## Data shown
** start **

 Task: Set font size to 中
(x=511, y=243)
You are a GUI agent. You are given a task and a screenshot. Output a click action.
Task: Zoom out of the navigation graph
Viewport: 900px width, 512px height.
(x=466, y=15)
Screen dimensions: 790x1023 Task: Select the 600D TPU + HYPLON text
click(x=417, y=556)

** end **
** start **

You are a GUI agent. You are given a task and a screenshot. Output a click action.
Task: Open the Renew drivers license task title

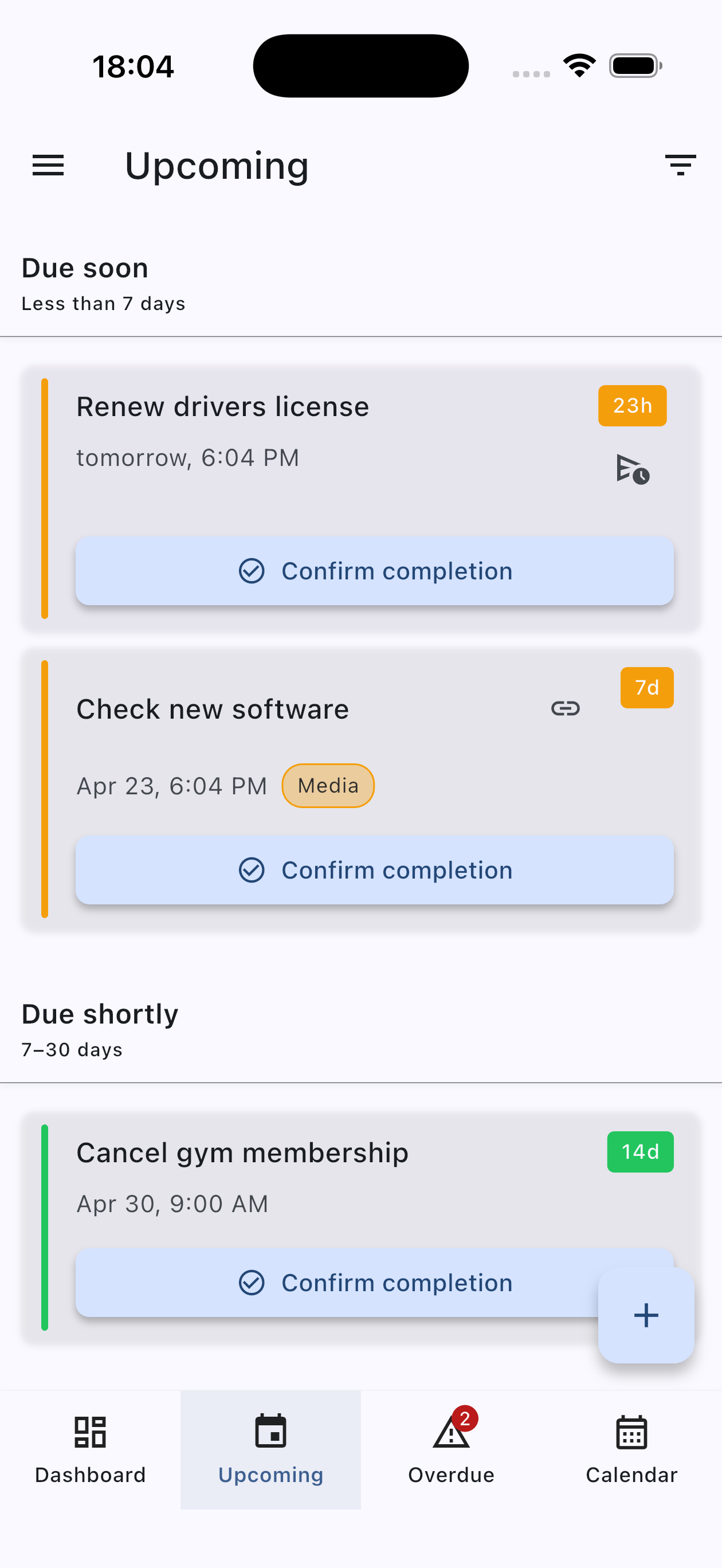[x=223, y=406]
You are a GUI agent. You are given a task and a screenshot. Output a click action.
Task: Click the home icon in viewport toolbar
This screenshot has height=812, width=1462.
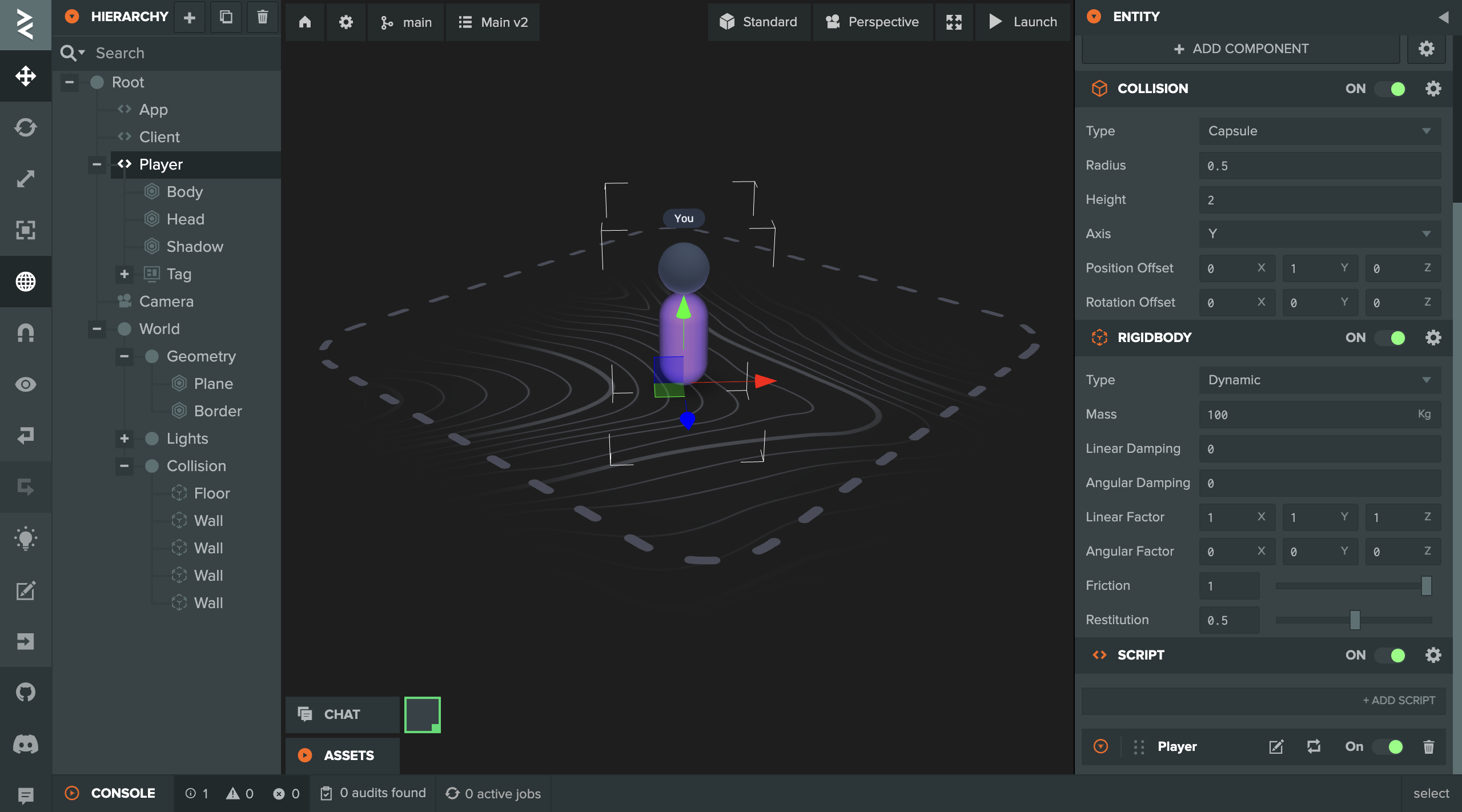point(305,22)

** end **

## Written task
Turn the records into a numbered list with one item per line, leaving out blank lines. Start with the line that contains "Task: Set font size to 中" and go on through the line that contains "click(x=417, y=556)".

## Solution for this task
1.  Task: Set font size to 中
2. (x=511, y=243)
3. You are a GUI agent. You are given a task and a screenshot. Output a click action.
4. Task: Zoom out of the navigation graph
5. Viewport: 900px width, 512px height.
6. (x=466, y=15)
7. Screen dimensions: 790x1023 Task: Select the 600D TPU + HYPLON text
8. click(x=417, y=556)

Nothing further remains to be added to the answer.